▶ **PROVIDED RECORDS**:
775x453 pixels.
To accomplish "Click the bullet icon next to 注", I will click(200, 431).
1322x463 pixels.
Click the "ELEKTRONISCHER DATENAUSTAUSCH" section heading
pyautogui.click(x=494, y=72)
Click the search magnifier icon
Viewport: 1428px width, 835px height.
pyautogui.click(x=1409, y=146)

▶ **WHAT YOU ARE ASKED TO DO**: Return every line from the one holding "1322x463 pixels." through the end of the data, exactly as it appears, with both ends kept and nothing else.

▶ **REPLY TO THE EXERCISE**:
1322x463 pixels.
Click the "ELEKTRONISCHER DATENAUSTAUSCH" section heading
pyautogui.click(x=494, y=72)
Click the search magnifier icon
Viewport: 1428px width, 835px height.
pyautogui.click(x=1409, y=146)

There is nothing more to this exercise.